Oficjalnie się o tym nie mówi, ale tak samo jak np. w budowlance, tak i w IT firmy i politycy się znają. Jak widać – na tyle, by dokonywać zmów przetargowych. Reprezentanci tej branży nie chcą pod nazwiskiem komentować tych wydarzeń, tym bardziej, że sprawa dotyczy znanych firm. Anonimowo wysoko postawiony manager ze środowiska IT Maciej Z.* zdradza nam jednak nieco kulisów tego, jak wygląda to "od środka".
Branża była zaskoczona, że taka sprawa wyszła na jaw?
MZ: Nie. W IT wiadomo było o tym od dawna. Przecież pierwsze informacje o zatrzymaniach pojawiły się już jakieś dwa lata temu (dokładnie w 2011 r., dotyczyły informatyzacji policji – przyp. red.). Dla ludzi, którzy się na tym znają i w tym siedzą, oczywiste było, że to nie koniec. Ja jakoś bardzo się tym nie oburzam.
21 osób zatrzymanych, w tym urzędnicy ministerstw i ma nie być oburzenia?

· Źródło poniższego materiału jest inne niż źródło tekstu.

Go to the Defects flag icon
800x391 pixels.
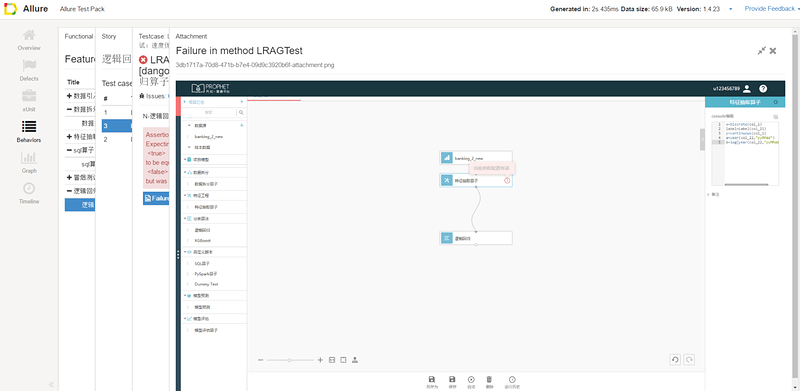pyautogui.click(x=29, y=66)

Korupcja w IT jest taka sama, jak w każdej innej branży, ani mniejsza, ani większa. Szczególnie przy przetargach publicznych. Ci po prostu dali się złapać i tyle. Zauważ tylko, że to nie jest w zasadzie z żadną szkodą dla społeczeństwa.
Doszło do zmowy przetargowej, to chyba jednak nie jest zbyt uczciwe...
Ale nie szkodzi bezpośrednio obywatelom. Tutaj nikt nie trwoni państwowych pieniędzy. Ceny, które w ten sposób płaci państwo nie są ani specjalnie wyższe, ani niższe niż normalnie byłyby w przetargu. A pieniądze na łapówki płaci prywatna firma gdzieś ze swoich środków. Tak naprawdę przy dużym przetargu, nawet jeśli ktoś weźmie milion złotych łapówki, to to jest mały procent wartości całego przedsięwzięcia.
Mimo wszystko, to chyba nie powinno się dziać? Przecież przy takiej łapówce nigdy nie ma pewności, że skorumpowany urzędnik nie wybrał np. o wiele droższej, ale tej samej jakościowo oferty.
W teorii oczywiście tak. W praktyce jednak wygląda to tak, że te przetargi są tak specyficzne, że realnie mogą wziąć w nich udział i wygrać 2-3 firmy, zazwyczaj te same. Dla obywatela to obojętne, która wygra, czy komputery lub systemu gdzieś w urzędach będą takiej albo takiej marki. Obywatela obchodzi przecież, żeby komputery były, a urząd działał sprawnie.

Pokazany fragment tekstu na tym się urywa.